EXERCISE GOAL → Copy out the data exactly as it appears, without a single image.

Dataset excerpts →
--------------------------------------------------
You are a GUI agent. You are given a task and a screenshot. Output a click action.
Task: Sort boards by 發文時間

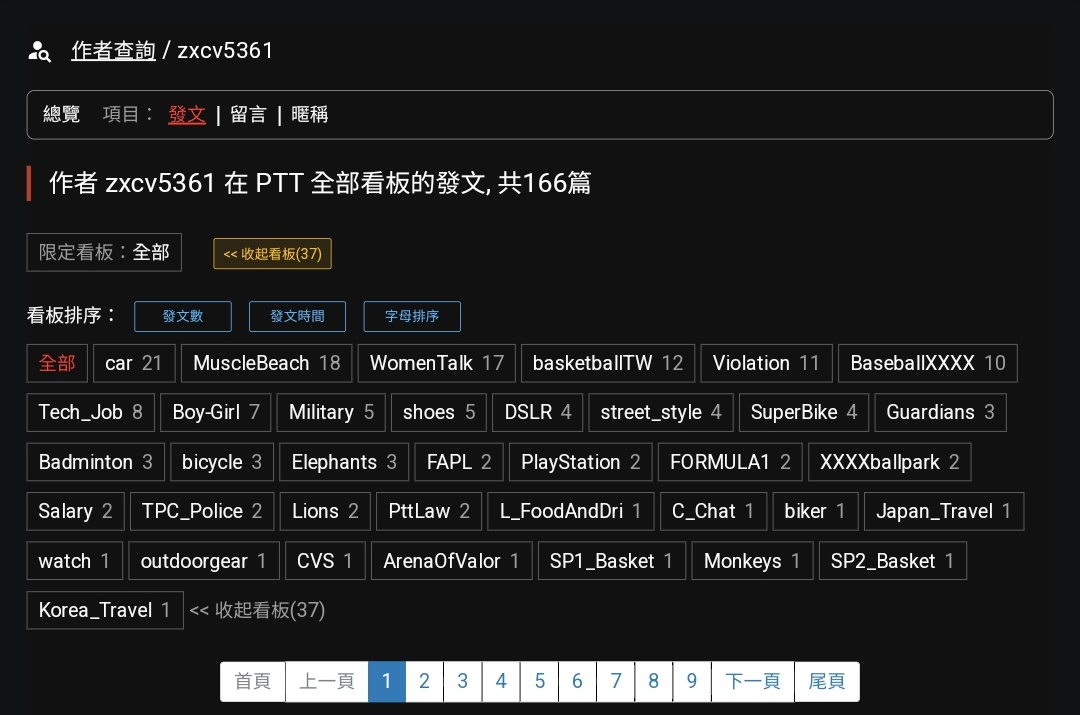click(297, 316)
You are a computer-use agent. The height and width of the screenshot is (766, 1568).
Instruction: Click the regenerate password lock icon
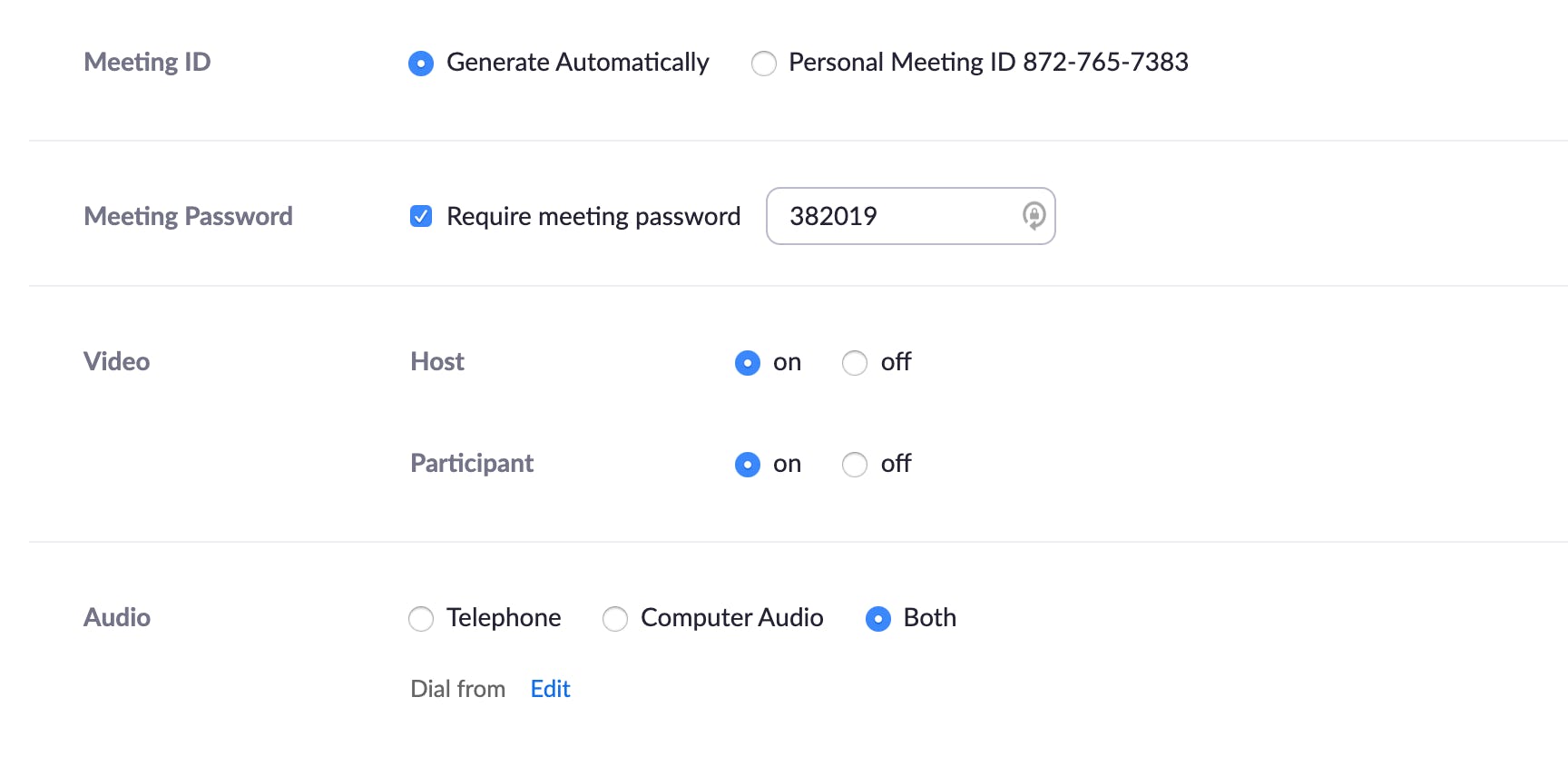point(1034,216)
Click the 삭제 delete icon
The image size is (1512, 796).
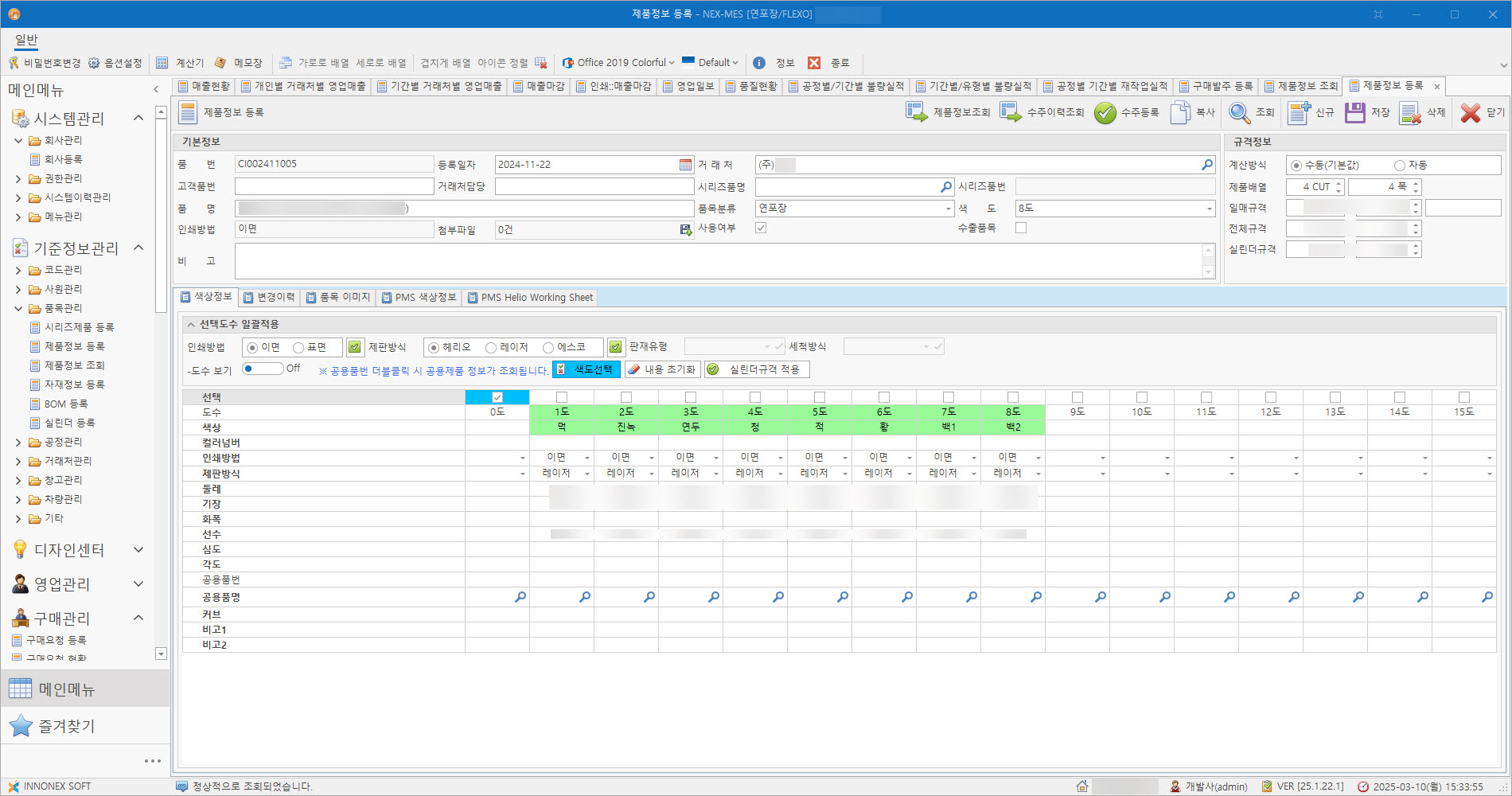tap(1410, 113)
--------------------------------------------------
ANSWER SECTION →
You are a GUI agent. You are given a task and a screenshot. Output a click action.
Task: Sort boards by 發文時間

click(297, 316)
You are a computer-use agent. The height and width of the screenshot is (766, 1568).
Instruction: Click the regenerate password lock icon
point(1034,216)
Click the 삭제 delete icon
The image size is (1512, 796).
tap(1410, 113)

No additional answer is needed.